Why We Stopped Accepting Credit Cards - dirwiz
https://www.dirwiz.com/news/273
======
jeffmould
While I understand and respect your motives for moving away from credit cards
for a B2B company that does not do a high volume of transactions, your other
reasons are, for lack of a better term, uneducated.

1\. Development effort - there are many off-the-shelf carts available. And,
even easier, is a processor like Stripe that offers the ability to simply
create a "Buy Now" button that is placed on your page and they handle the
rest. Shoot, even PayPal is easy and will allow you to accept credit cards.

2\. Security - you don't have to store numbers. Stripe, Braintree, etc... all
handle this for you. In fact, the credit card number and financial details
should never even touch your server. In fact most processors handle this for
you.

3\. Service fees - true, debit and ACH can be done a lot cheaper.

Finally, you bring up development effort as an issue, yet the second to last
paragraph touts a processor like Dwolla. Dwolla is a great service and I have
helped clients in the past get hooked up with them. But there is a development
effort there as well, so you sort of contradict yourself.

No offense, by the title of the article I thought you were going to give me
some never heard before advice on why accepting credit cards is bad for
business. Instead you simply told me that transaction fees are high and your
company is no longer accepting credit cards.

------
freehunter
I'm confused. So they stopped accepting credit cards, but partnered with a
credit card payment processor. So what payment methods do they accept if not
credit card? Are businesses supposed to send them cash? Wire transfer? It says
they stopped accepting credit cards but didn't say what they now accept other
than naming the company they're partnered with, which is a credit card
processor.

Also:

> It baffles us why a larger sale should cost more than a smaller sale. The
> storage and transfer of an digit or two on a computer is negligible.
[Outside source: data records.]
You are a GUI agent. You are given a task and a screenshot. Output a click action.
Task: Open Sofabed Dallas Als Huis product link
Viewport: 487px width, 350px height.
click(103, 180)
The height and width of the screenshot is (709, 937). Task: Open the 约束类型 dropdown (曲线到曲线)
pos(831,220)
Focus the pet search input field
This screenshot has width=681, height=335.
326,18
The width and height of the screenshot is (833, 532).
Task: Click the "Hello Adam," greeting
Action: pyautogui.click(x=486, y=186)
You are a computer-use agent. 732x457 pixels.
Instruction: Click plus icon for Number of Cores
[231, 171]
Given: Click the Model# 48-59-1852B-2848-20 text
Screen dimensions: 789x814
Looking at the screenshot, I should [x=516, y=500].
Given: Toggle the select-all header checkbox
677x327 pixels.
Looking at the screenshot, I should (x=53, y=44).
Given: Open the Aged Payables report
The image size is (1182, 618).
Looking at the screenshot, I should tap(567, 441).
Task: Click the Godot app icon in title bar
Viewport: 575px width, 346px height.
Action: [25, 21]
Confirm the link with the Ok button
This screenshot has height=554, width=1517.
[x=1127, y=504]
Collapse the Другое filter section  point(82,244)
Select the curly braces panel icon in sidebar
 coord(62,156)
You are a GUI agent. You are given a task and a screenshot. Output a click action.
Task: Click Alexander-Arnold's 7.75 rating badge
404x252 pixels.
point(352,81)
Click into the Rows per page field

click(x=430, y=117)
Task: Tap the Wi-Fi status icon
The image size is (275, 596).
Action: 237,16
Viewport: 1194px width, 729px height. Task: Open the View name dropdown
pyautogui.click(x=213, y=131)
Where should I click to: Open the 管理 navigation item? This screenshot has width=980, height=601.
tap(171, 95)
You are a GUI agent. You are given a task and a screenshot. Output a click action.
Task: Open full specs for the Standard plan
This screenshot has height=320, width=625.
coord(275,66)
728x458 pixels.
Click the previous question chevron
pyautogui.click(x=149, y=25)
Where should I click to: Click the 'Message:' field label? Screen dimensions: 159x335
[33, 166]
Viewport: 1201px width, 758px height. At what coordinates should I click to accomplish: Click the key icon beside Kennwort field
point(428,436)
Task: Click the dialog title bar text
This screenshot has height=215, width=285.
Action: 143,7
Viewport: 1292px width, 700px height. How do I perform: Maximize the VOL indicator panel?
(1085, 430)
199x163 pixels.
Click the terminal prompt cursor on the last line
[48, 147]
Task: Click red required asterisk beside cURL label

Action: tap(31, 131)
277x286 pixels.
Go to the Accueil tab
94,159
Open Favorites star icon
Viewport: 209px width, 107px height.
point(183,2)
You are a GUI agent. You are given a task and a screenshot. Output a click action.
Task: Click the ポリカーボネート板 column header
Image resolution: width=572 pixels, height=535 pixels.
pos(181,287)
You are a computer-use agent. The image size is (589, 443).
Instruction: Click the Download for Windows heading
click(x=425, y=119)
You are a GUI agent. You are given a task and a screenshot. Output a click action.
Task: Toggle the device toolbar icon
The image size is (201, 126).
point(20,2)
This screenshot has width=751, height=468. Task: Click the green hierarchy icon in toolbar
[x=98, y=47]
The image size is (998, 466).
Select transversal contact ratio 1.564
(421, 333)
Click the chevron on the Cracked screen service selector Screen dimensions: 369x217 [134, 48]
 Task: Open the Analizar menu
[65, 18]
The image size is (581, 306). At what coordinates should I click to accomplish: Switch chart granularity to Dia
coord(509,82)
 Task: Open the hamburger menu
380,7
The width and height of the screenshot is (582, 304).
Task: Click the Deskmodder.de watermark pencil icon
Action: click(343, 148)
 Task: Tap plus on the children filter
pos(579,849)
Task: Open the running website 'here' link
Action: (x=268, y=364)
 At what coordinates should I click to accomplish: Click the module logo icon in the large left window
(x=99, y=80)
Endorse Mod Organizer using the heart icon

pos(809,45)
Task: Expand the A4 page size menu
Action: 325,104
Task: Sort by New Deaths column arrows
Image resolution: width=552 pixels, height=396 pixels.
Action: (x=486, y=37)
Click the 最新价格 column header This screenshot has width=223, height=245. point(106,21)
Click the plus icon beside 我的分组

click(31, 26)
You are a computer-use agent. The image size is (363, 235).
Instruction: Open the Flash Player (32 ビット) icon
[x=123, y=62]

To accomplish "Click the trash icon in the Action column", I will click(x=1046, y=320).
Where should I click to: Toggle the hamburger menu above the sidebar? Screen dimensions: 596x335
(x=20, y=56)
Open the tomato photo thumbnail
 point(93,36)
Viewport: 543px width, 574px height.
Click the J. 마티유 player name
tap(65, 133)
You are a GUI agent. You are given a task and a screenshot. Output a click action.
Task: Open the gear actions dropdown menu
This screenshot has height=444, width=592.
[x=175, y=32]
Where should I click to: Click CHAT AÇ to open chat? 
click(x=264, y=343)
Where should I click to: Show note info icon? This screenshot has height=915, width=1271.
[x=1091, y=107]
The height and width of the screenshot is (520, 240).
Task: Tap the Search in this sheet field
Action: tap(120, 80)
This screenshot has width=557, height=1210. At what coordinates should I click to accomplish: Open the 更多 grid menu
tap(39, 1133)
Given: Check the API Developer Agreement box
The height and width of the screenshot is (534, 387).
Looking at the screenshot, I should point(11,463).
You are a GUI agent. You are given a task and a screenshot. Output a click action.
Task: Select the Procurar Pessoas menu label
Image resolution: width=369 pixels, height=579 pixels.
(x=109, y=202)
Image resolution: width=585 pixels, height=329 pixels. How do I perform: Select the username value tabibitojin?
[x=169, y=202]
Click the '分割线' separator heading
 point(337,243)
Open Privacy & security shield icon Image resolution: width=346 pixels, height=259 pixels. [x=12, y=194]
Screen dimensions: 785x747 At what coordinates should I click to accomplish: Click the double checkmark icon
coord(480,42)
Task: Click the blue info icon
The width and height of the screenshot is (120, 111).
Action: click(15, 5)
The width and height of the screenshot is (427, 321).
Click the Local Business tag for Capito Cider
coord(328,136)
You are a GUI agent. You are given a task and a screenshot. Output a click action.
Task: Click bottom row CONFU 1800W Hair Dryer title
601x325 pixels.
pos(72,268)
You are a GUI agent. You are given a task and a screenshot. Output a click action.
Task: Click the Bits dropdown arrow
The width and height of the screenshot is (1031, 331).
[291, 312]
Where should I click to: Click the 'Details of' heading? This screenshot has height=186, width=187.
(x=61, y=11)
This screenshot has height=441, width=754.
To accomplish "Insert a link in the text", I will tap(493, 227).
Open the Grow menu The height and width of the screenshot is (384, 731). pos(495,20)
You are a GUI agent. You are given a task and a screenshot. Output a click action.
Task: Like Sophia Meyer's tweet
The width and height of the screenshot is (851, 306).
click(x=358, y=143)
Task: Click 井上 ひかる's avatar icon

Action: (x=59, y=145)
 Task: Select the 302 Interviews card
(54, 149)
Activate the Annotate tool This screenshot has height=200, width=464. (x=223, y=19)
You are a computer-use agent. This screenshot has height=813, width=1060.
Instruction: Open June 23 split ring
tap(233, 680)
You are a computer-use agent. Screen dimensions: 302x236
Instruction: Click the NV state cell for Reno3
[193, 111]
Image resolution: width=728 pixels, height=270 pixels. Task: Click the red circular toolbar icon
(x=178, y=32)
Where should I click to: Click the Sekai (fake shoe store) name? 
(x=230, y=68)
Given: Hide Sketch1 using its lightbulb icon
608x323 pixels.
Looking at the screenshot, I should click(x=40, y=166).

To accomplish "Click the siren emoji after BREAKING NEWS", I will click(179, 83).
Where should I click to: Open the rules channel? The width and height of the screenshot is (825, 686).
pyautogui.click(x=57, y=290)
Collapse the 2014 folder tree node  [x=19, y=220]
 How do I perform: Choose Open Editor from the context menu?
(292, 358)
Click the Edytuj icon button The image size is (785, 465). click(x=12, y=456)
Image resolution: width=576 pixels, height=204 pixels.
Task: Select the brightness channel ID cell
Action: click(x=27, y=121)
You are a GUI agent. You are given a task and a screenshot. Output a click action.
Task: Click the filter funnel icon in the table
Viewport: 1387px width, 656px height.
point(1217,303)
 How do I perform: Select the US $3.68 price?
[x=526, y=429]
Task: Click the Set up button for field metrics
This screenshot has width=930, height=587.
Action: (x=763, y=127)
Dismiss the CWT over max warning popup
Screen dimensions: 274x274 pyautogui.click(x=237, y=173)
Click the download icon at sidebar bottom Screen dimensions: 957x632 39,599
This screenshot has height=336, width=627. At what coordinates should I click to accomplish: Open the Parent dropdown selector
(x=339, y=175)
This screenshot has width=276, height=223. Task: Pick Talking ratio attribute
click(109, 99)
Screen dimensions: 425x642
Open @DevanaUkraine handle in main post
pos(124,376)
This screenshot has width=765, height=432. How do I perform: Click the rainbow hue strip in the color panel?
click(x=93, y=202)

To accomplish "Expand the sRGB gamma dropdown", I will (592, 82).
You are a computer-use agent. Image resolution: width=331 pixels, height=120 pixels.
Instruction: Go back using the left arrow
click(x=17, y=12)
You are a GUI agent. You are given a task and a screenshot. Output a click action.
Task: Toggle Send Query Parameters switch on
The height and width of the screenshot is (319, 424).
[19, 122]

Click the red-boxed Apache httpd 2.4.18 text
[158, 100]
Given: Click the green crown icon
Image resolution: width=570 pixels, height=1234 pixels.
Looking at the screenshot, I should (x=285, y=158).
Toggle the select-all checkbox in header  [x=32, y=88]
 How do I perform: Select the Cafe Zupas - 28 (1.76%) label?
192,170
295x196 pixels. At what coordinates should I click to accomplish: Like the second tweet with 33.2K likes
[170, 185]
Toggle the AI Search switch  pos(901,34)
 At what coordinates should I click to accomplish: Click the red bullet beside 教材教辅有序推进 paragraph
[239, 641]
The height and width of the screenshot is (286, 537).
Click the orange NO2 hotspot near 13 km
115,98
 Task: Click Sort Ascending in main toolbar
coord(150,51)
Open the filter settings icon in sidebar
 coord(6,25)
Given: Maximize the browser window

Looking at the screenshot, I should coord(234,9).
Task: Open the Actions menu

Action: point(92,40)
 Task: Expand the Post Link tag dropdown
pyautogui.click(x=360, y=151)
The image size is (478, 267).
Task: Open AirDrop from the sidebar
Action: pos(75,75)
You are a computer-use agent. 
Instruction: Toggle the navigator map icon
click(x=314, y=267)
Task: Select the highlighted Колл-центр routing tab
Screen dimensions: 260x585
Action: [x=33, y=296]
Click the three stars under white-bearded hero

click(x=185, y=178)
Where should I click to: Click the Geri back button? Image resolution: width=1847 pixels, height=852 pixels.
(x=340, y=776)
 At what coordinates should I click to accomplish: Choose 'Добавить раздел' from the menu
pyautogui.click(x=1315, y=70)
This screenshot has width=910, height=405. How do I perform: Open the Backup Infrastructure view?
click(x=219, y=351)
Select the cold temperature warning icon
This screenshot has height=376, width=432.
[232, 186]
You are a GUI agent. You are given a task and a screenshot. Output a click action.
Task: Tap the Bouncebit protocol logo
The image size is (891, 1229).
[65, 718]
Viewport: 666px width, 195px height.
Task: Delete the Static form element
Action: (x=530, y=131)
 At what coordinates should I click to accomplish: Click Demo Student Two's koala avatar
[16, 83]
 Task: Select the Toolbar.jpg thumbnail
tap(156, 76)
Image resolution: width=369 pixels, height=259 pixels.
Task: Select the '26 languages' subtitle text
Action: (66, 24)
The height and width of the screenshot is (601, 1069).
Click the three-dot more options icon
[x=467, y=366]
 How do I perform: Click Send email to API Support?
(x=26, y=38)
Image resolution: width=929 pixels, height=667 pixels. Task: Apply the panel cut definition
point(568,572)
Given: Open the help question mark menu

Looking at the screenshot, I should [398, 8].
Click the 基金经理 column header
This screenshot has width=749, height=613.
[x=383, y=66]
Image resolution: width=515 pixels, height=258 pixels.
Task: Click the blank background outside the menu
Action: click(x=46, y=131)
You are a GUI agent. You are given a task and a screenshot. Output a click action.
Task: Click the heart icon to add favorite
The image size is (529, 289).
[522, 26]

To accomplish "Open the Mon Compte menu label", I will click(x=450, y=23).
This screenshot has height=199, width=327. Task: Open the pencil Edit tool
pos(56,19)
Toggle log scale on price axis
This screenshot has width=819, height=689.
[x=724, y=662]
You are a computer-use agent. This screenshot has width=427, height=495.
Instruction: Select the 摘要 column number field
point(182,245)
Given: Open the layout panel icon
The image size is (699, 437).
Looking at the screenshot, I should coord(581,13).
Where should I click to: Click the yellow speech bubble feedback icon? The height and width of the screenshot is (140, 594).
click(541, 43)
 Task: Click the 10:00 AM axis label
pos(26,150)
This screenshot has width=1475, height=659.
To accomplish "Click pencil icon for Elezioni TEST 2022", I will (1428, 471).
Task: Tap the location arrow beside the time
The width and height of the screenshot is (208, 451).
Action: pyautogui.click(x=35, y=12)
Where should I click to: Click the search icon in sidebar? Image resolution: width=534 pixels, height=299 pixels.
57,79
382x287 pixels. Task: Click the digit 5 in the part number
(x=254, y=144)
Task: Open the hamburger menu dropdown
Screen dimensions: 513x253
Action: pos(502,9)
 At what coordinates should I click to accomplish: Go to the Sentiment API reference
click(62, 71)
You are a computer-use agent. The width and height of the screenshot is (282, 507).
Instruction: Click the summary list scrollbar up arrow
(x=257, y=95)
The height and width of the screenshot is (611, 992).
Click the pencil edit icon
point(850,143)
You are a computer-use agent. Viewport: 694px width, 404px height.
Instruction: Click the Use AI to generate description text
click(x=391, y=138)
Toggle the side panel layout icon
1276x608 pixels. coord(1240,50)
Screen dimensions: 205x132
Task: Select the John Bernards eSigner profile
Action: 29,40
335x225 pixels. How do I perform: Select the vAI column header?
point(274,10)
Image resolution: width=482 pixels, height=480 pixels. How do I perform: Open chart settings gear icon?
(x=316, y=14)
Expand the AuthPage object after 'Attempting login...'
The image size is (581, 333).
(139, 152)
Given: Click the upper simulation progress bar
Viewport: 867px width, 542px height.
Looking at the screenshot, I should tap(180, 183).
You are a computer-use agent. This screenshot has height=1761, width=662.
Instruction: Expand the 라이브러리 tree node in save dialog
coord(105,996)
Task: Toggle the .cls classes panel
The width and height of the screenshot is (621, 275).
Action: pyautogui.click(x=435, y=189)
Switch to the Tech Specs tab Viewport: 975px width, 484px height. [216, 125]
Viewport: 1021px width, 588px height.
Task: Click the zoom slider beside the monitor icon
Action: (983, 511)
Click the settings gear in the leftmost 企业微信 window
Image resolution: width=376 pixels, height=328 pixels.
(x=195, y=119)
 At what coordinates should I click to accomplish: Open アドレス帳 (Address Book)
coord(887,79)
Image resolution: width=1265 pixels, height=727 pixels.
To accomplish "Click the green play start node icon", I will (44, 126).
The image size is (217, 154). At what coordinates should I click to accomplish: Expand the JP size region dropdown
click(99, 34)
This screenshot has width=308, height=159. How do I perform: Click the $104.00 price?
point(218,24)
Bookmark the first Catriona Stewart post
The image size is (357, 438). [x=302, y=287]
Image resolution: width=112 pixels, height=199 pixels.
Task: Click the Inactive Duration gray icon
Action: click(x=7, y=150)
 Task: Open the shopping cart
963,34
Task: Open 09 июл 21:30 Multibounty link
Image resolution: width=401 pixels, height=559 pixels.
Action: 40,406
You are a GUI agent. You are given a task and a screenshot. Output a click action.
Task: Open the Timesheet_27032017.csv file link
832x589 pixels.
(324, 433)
Represents a massive misunderstanding of what a credit card company charges
for. A larger payment represents a larger risk if the payment is never
received or is received fraudulently. It's one thing if $5 is fraud. It's
another if $5000 is fraud and needs to be returned. You're not paying someone
to move bits around, you're paying someone to take the risk that someone could
issue a chargeback and demand their money returned.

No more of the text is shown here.